### DATA SHOWN
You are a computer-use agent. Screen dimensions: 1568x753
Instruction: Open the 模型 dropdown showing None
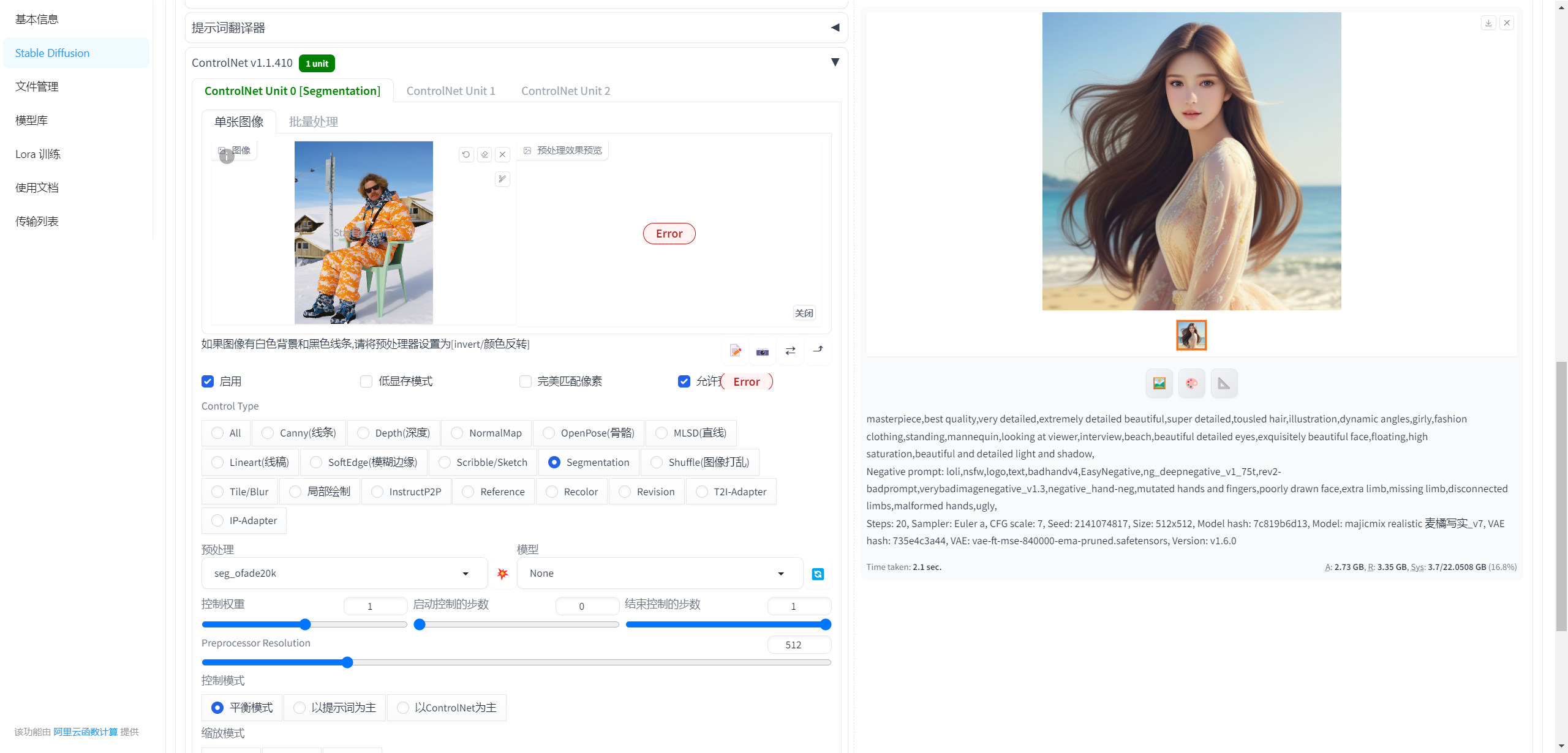point(659,573)
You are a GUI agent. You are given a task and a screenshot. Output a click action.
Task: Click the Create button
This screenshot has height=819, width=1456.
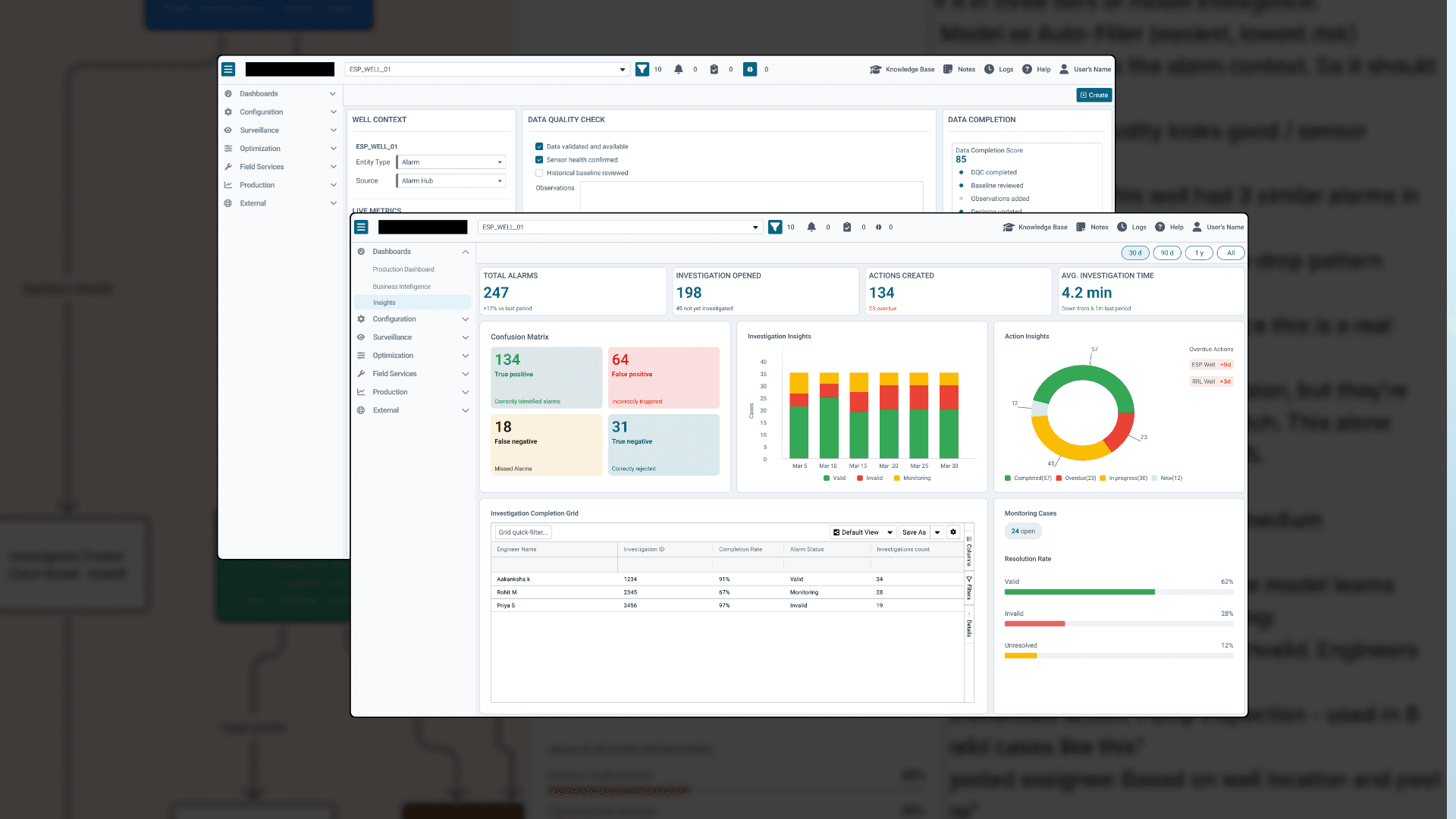[x=1094, y=95]
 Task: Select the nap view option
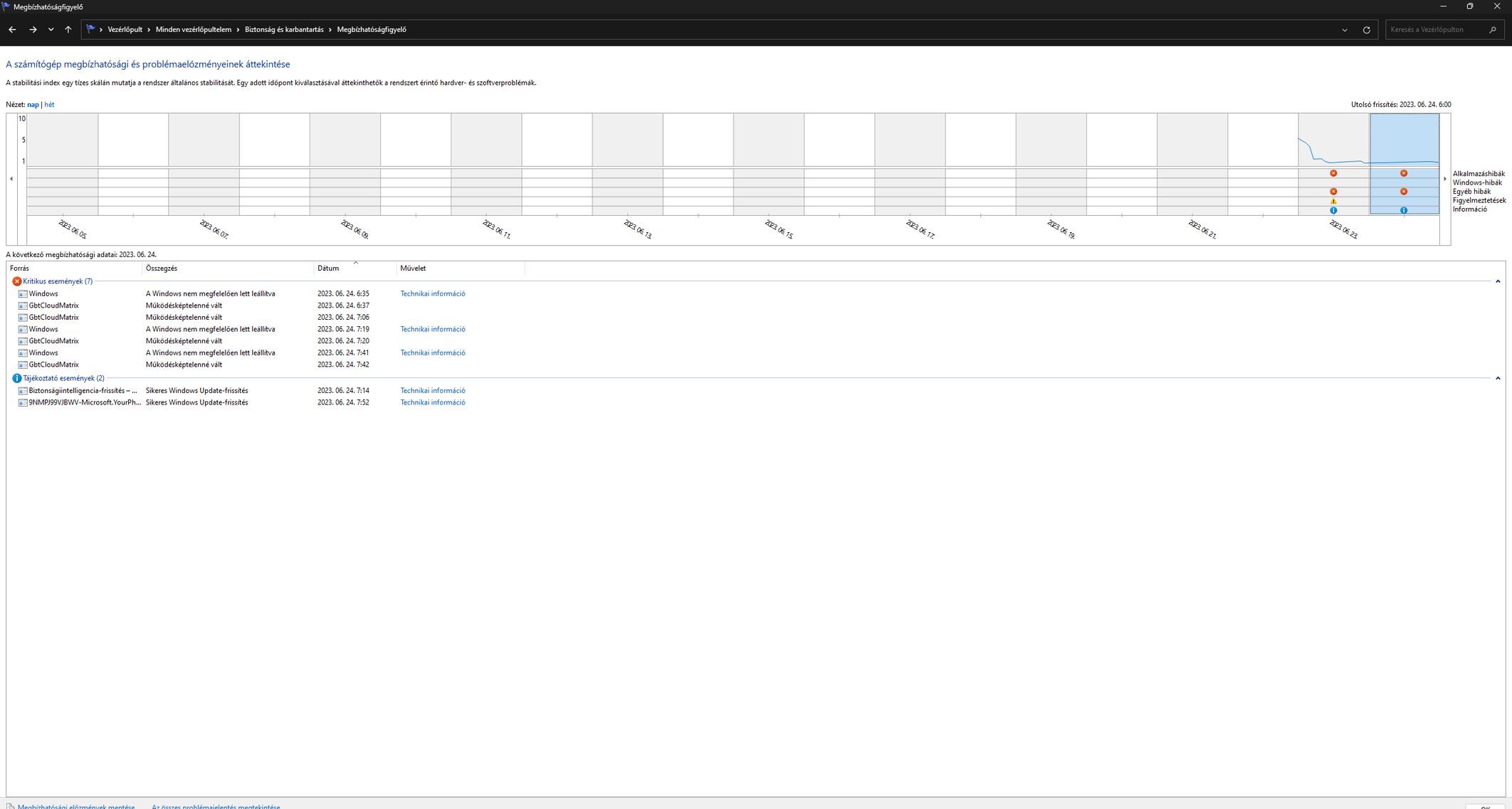point(33,105)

### ABOUT THIS TASK
Filter the listing by the string "agent"; copy each matching line.

### OUTPUT FOR THIS EXERCISE
You are a computer-use agent. Screen dimensions: 1568x753
You are a GUI agent. You are given a task and a screenshot. Output a click action.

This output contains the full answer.